Am Rande der Weltpolitik sorgen zwei weitere Nachrichten für Aufmerksamkeit: US-Präsident Donald Trump behauptete am Dienstagabend, die USA hätten die Kosten des Venezuela-Einsatzes "28-fach" wieder eingespielt, ohne Belege zu nennen. Die syrische Übergangsregierung wies Trumps Aufruf zurück, gegen die Hisbollah im Libanon vorzugehen. In Kenia hat Gesundheitsminister Aden Duale den Bau einer US-Ebola-Einrichtung vorerst gestoppt, offiziell wegen Sicherheitsbedenken (BBC, Al Jazeera).

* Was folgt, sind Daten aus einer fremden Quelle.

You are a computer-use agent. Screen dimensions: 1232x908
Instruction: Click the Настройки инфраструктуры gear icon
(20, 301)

Die Märkte heute: Der Goldpreis fiel am Dienstag deutlich um 3,35 Prozent auf 4082,6 USD je Unze, nachdem Anlegerinnen und Anleger Gewinne mitgenommen hatten. Der MSCI World verlor 1,74 Prozent auf 4750,1 Punkte. Bitcoin notierte bei 62'790 USD, ein Minus von 0,94 Prozent innert 24 Stunden. Der Euro fiel auf 0,9225 Franken, der US-Dollar auf 0,8098 Franken. Die Referenzkurse der EZB vom 23. Juni 2026 bilden die Grundlage für die Devisenangaben (EZB, Yahoo Finance, CoinGecko).

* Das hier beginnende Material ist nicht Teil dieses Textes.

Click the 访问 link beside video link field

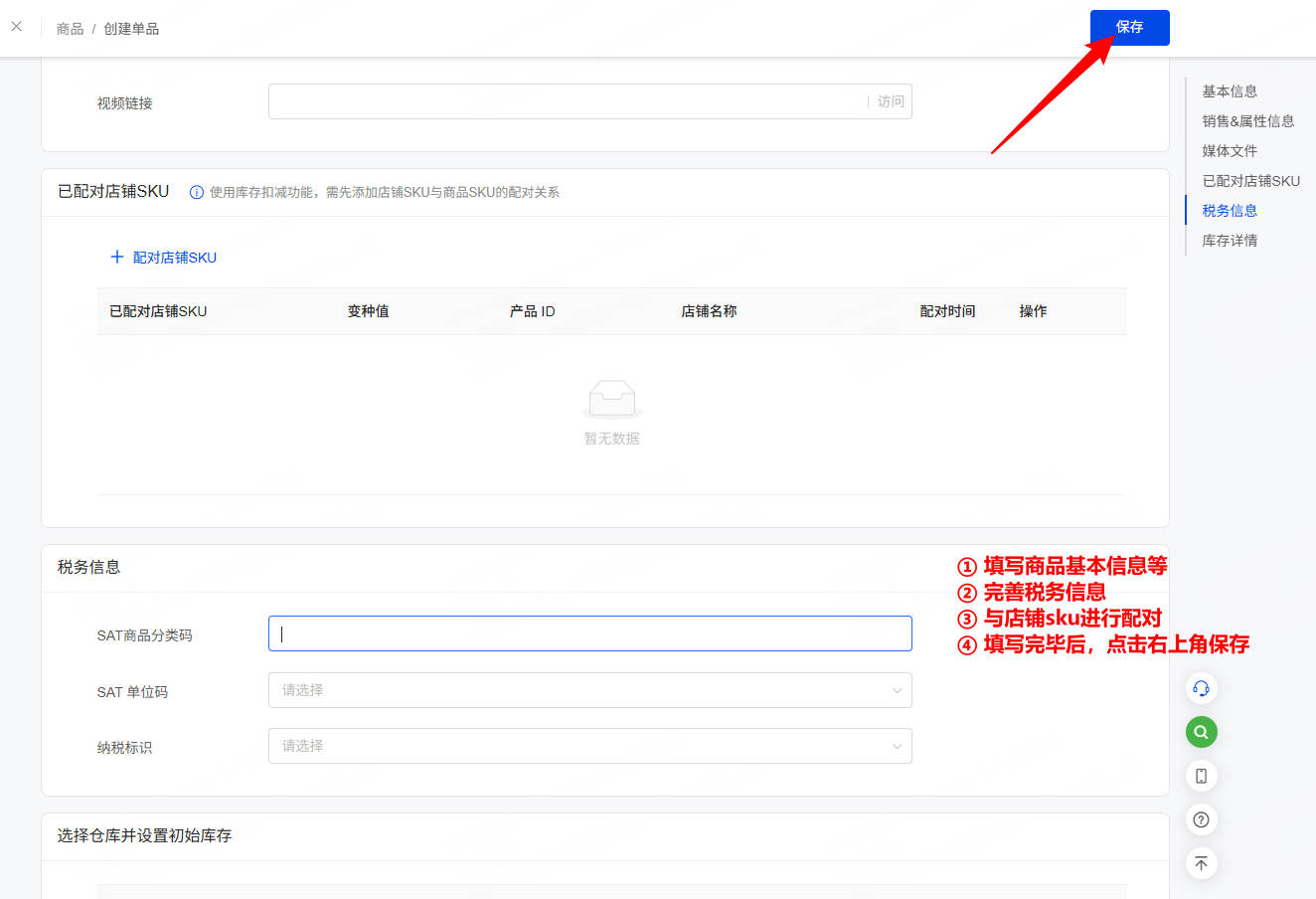click(x=890, y=100)
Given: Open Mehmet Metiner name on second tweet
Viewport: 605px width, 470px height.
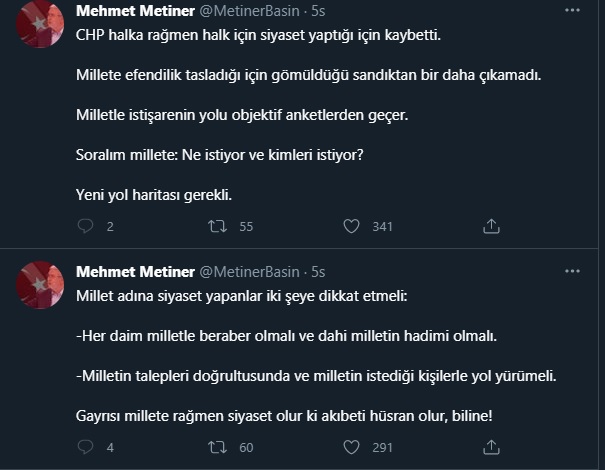Looking at the screenshot, I should (135, 271).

Ausblick auf den Tag: Im Fokus steht die Eröffnung der asiatischen Börsen nach dem schwachen US-Handel. Die Tokioter Börse eröffnet mit Verlusten, der Nikkei wird zur Stunde mit einem Minus von rund einem Prozent erwartet. In London veröffentlicht die britische Statistikbehörde die neuesten Inflationsdaten, in Deutschland beginnt nach Pfingsten die börsliche Handelswoche. In Bern tagt die zuständige Kommission zum nationalen Finanzausgleich, in Brüssel laufen die Verhandlungen über ein neues KI-Regelwerk weiter. An der WM stehen die letzten Gruppenspiele an, vier weitere Tickets für die K.o.-Runde werden vergeben.
Im Laufe des Tages rechnen Beobachter zudem mit ersten Reaktionen aus dem Silicon Valley auf die Oracle-Stellenstreichungen. Sollten weitere Tech-Konzerne dem Beispiel folgen, dürfte der Druck auf die grossen Indizes anhalten. In Bern wird am Nachmittag die SNB-Sitzung erwartet, im Vorfeld haben Ökonomen einen unveränderten Leitzins von 0,5 Prozent prognostiziert. In Frankfurt tagt der EZB-Rat, eine Zinssenkung um 25 Basispunkte gilt als möglich. Beide Entscheide fallen in der kommenden Woche, schon am Mittwoch dürften erste Signale aus den Reihen der Notenbanker die Kurse bewegen.